L’inchiesta corre decisa. Catalina racconta di un ragazzo che “parlava italiano, dall’aspetto curato e di corporatura normale”. Maggior indizi arrivano dalle telecamere del Compro-oro. Tra le 4 e 20 e le 4 e 23 del 7 dicembre, infatti, viene ripreso “un uomo di corporatura alta e snella che indossa jeans scoloriti, un giaccone imbottito e porta uno zaino scuro con spallacci larghi”. Si tratta dello stesso uomo che due ore dopo, alle 6 e 43, viene ripreso uscire dal civico 14 di via Clitumno.

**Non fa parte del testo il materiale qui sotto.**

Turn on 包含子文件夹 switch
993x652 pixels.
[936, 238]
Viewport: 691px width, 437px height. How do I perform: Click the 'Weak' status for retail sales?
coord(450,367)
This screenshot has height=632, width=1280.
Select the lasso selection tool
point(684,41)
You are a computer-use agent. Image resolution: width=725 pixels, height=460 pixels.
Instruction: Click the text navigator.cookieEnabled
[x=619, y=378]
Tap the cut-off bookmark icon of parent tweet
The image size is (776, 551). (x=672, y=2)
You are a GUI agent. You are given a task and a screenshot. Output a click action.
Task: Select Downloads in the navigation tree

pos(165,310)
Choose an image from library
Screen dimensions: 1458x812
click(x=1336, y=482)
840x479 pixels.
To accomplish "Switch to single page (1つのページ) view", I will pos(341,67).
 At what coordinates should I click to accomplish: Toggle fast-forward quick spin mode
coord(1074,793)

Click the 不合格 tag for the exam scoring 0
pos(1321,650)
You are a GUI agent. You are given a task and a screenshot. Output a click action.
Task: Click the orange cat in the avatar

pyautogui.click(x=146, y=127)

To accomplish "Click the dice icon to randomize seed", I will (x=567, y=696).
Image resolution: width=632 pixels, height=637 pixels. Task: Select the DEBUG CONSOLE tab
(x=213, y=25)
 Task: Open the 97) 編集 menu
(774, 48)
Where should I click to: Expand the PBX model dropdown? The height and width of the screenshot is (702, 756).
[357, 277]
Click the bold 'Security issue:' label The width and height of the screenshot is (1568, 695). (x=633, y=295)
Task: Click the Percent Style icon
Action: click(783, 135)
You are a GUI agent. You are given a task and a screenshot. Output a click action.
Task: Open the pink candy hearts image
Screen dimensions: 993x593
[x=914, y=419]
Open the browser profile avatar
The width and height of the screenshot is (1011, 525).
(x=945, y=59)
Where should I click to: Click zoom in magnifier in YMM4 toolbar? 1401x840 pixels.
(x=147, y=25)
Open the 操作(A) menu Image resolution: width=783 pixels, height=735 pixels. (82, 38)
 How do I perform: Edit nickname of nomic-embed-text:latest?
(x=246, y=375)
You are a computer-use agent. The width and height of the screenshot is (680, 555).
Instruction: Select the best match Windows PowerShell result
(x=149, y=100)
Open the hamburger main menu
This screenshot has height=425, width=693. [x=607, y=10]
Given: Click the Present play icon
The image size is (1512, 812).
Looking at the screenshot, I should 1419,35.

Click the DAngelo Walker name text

Questi gli accertamenti nei giorni sbuito successivi allo stupro. Il 13 dicembre il marocchino Naim Yassine viene fermato all’incrocio tra via Clitumno e via Padova. Indossa lo stesso zaino e la sua corporatura corrisponde a quella dell’individuo immortalato nelle riprese. Nello zaino, poi, i carabinieri trovano un coltello. Portato in caserma, Yassine “firma gli atti con la mano sinistra, la stessa con la quale l’aggressore aveva trascinato la ragazza”. Nel frattempo, gli investigatori raccolgono due mozziconi di sigarette fumate dall’uomo e un fazzoletto usato per tamponare una piccola ferita. Saranno elementi decisivi per la comparazione con il Dna. Vengono, poi, richiesti al giudice l’acquisizione dei tabulati telefonici del cellulare del marocchino. Le celle agganciate fin da subito risultano compatibili con i luoghi dell’aggressione. Anche gli orari coincidono. A chiudere il cerchio, poi, ci sono gli accertamenti sul Dna. Quello di Yassine, ragiona il giudice che cita i risultati della perizia, coincide “al di là di ogni ragionevole dubbio” con quello trovato sui vestiti della vittima. Dopo il fermo, il marocchino, che parla un perfetto italiano, ha reagito con estrema calma negando il fatto su tutta la linea e invocando un imporbabile errore di persona.